Tuesday, July 20, 2010
Mayte Martin for The New Flamenco
As a kid I had a book about world airline travel as it was in the late '40s-early '50s. "Breakfast in New York," it proclaimed excitedly, "dinner in Paris!" I was astounded. Today we can have breakfast in New York and be virtually anywhere at the same time, through the internet or vastly improved telecommunications networks. Or by listening to a CD.
Like this one today. Songwriter, singer, guitarist Mayte Martin could be sounding from your system right now, wherever you are. In fact she is sounding her music in my office as I write this. Her CD Al Cantar A Manuel (World Village 468087), that is. It's a collection of movingly wrought songs in an extended flamenco style, based on the texts of poems by Manuel Alcantara.
It is something to hear. Mayte's voice has that dramatic projecting of traditional flamenco, but the song forms are more involved in their structure. The nylon-stringed Spanish guitars of Ms. Martin and Jose Luis Monton are ever-present, lovely, subtle, sonorous. Then there are further instrumental accompaniments by violin, doublebass and sometimes percussion. It's very well put-together.
Here we have music that is as astounding in its own way as that book of the wonders of air travel I read through endlessly as a kid. Only it's palpable, fully here to enjoy many times over.
What can one say? Martin's voice is superb, the songs quite memorable, the accompaniments lovely.
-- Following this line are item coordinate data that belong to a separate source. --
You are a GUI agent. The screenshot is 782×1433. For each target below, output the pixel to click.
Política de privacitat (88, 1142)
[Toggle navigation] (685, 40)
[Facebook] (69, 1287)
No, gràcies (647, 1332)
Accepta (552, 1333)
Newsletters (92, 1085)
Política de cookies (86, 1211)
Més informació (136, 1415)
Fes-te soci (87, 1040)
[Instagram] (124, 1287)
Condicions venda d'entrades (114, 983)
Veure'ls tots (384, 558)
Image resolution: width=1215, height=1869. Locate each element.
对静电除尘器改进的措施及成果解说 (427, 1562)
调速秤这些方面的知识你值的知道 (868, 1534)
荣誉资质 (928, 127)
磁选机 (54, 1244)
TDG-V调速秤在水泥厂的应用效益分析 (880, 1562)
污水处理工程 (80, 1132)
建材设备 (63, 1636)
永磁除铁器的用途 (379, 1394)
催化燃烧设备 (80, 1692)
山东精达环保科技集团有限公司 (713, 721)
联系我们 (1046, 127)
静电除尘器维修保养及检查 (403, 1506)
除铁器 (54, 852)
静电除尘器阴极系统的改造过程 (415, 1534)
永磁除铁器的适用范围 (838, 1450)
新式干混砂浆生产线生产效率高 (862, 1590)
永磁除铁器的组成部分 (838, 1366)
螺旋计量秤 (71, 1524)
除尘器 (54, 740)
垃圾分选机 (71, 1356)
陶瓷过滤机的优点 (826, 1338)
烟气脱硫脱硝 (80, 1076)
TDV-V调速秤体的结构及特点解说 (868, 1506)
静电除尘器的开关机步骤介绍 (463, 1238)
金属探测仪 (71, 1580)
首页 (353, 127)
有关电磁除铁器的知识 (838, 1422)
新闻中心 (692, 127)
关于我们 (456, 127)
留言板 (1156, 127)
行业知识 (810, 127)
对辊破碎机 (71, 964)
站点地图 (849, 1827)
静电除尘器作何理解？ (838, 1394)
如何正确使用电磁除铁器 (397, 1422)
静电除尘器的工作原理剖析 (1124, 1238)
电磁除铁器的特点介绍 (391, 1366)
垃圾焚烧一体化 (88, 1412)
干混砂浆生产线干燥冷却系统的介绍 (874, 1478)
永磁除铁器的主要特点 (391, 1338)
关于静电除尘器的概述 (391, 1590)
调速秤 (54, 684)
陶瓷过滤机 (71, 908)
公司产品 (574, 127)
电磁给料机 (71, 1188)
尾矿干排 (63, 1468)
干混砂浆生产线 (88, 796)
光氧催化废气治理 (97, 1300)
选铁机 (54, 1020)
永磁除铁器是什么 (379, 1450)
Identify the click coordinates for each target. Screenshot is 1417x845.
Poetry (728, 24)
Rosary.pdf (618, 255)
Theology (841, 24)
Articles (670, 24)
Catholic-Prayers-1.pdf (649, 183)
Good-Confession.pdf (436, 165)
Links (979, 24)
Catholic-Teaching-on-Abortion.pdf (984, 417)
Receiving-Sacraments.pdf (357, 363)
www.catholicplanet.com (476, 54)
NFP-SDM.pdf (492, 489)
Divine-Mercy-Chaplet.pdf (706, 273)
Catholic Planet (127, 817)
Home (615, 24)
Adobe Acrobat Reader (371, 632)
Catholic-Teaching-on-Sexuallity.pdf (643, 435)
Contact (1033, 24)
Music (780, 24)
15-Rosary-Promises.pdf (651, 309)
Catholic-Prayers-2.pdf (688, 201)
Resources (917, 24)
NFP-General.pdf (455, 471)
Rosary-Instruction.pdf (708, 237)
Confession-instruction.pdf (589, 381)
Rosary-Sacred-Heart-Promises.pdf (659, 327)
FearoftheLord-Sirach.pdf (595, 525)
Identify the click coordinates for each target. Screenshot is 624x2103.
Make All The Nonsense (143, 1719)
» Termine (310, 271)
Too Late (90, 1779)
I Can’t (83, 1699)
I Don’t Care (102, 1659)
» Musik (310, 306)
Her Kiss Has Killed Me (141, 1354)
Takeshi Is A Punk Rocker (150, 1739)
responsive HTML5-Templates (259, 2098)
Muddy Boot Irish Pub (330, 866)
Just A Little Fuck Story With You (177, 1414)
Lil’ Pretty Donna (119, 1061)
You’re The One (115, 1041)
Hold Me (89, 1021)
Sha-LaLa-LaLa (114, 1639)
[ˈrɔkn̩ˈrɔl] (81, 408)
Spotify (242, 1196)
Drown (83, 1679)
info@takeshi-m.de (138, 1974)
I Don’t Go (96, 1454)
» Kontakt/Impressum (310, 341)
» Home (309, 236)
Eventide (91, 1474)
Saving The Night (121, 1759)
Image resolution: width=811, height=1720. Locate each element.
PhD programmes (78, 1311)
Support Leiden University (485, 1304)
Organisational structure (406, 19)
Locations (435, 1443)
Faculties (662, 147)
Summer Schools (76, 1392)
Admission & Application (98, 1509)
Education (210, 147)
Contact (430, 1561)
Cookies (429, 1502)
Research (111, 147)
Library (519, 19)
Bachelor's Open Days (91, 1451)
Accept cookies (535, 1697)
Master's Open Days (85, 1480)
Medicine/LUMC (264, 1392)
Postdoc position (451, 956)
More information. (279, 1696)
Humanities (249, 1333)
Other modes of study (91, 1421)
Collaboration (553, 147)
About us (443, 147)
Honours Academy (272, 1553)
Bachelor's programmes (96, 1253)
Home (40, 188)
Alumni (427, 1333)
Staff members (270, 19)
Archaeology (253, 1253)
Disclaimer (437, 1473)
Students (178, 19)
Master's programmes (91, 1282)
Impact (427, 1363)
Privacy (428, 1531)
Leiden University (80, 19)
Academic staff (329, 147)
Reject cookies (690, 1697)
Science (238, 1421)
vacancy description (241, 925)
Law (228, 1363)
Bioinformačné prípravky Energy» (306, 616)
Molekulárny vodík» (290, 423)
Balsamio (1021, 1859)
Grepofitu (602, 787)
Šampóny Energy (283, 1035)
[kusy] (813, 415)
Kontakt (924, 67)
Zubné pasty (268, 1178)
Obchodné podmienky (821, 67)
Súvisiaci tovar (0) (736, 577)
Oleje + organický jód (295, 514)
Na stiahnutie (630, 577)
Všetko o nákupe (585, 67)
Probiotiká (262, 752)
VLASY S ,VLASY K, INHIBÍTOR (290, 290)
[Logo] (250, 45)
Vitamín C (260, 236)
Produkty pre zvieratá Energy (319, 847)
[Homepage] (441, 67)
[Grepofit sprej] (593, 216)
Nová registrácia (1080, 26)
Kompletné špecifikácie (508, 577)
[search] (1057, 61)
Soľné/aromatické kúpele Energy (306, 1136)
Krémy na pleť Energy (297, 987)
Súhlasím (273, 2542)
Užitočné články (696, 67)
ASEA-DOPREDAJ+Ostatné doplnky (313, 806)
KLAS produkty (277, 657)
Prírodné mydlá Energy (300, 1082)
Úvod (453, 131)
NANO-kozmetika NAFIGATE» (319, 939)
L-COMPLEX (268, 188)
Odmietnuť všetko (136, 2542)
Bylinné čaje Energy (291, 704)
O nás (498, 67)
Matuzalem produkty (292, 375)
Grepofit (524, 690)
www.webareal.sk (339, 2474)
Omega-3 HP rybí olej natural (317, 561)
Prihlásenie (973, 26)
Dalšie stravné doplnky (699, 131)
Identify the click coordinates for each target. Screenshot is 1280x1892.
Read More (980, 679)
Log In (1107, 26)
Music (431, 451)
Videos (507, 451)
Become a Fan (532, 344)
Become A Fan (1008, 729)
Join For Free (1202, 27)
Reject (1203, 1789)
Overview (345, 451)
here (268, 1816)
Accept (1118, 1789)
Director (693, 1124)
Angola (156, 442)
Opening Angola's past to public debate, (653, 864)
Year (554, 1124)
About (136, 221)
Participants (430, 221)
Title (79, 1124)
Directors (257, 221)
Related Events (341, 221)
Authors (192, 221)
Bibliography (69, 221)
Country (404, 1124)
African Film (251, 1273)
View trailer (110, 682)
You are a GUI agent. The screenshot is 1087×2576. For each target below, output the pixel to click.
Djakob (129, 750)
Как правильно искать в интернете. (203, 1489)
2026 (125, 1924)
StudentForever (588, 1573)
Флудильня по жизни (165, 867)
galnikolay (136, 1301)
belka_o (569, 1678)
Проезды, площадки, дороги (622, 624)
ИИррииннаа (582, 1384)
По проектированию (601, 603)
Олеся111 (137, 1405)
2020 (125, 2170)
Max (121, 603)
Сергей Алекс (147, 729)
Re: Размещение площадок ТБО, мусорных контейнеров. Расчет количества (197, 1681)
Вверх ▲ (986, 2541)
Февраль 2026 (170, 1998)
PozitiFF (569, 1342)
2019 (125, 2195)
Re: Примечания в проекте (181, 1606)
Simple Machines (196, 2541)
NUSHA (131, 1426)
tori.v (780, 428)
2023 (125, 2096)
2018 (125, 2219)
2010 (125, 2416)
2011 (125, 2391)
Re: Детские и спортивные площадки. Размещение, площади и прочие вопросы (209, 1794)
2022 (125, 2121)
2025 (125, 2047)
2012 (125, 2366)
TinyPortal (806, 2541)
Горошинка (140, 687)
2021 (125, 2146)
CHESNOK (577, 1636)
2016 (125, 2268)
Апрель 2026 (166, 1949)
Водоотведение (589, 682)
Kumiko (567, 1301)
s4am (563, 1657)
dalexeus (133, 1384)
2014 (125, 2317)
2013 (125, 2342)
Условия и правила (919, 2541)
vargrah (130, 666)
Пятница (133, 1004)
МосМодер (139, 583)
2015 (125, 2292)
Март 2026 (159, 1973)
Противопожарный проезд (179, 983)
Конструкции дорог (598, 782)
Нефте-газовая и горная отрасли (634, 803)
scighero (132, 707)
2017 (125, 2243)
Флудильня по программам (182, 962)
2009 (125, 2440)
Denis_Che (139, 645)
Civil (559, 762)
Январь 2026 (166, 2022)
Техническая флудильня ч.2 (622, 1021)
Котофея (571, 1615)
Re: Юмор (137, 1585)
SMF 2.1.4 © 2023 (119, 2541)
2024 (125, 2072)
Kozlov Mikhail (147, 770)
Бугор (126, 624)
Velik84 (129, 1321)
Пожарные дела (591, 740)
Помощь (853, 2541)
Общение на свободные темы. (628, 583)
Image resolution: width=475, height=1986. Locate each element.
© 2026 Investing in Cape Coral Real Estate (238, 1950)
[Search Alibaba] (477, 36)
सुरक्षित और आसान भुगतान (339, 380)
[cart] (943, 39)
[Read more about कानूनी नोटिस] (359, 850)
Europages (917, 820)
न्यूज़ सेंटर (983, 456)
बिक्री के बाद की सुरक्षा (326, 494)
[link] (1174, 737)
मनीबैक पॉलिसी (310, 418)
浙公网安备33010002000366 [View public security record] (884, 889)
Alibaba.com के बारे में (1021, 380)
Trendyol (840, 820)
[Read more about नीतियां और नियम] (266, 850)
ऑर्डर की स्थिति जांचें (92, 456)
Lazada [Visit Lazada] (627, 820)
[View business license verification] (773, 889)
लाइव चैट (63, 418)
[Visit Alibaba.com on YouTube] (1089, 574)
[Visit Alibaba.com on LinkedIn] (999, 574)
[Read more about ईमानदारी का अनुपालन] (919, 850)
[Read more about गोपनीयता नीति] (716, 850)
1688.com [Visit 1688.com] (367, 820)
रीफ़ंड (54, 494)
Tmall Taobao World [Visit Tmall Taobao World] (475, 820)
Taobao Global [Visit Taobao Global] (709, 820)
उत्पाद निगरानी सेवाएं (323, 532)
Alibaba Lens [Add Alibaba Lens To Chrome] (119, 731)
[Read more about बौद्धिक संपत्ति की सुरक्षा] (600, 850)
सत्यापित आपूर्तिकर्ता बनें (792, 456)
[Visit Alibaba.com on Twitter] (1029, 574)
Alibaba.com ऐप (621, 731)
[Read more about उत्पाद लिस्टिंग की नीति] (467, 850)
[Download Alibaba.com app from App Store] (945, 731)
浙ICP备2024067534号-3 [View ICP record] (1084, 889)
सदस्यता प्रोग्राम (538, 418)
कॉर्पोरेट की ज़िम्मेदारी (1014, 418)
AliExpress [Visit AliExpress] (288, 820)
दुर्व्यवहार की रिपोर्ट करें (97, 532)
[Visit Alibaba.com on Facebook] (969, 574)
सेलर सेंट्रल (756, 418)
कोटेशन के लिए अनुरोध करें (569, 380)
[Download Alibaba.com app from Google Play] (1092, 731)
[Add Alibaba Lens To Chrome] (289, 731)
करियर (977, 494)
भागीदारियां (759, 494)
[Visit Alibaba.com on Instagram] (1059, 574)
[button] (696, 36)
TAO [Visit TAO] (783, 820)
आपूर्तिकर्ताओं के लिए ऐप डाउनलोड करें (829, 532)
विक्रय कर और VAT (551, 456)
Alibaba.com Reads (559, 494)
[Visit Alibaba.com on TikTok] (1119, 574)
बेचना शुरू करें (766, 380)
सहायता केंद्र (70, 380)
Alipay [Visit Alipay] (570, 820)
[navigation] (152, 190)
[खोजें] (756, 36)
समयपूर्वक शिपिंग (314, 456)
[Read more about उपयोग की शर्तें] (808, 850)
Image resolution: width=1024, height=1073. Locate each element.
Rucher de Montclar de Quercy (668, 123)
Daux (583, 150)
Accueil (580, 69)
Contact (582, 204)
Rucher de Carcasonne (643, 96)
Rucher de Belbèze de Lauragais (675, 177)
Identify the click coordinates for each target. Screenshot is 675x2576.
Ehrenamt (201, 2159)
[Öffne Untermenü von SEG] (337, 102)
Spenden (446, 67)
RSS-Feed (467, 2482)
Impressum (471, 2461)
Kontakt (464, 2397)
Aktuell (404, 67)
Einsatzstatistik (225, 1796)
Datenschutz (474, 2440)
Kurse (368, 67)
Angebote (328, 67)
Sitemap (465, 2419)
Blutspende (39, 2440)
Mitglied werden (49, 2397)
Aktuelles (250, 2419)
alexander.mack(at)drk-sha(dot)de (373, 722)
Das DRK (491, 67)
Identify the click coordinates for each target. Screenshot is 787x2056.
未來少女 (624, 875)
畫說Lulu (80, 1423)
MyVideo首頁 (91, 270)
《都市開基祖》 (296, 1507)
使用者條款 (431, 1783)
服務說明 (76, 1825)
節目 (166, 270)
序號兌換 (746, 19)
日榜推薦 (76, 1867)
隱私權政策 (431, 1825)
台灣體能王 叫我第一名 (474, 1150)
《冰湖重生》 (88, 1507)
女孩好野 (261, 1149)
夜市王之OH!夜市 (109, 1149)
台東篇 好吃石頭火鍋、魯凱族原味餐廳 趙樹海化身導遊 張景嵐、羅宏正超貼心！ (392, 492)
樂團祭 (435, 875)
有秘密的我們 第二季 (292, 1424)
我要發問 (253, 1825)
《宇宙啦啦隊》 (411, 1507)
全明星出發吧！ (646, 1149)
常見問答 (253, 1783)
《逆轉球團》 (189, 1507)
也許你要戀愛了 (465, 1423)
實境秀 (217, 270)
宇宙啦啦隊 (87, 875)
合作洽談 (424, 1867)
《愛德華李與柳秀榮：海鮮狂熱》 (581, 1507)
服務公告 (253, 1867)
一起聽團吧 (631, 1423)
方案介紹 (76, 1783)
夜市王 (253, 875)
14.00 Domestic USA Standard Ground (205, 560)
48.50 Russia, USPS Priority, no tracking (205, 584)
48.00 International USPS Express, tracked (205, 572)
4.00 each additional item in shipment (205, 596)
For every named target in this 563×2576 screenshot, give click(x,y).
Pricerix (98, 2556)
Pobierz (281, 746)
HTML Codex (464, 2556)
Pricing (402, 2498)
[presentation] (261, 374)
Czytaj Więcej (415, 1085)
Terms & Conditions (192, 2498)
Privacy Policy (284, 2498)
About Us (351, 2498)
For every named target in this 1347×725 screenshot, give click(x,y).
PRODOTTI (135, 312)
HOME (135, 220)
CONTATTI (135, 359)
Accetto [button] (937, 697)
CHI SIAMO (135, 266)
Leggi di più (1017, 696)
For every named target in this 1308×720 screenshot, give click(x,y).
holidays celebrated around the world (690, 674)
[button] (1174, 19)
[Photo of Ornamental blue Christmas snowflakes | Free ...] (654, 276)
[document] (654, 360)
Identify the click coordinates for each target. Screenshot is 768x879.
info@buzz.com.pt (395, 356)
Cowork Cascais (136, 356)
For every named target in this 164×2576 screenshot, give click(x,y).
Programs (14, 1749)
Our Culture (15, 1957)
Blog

It's a record I will come back to many times, I am sure.
Now this is the sort of music to make me proud of being a citizen of the world. If some alien race came down from the sky right now and wanted to know what the hell that noise was coming from the box on my desk, I'd be happy to explain that it was one of the activities that make humans special. Would they get it? I think they might, if they listened a little.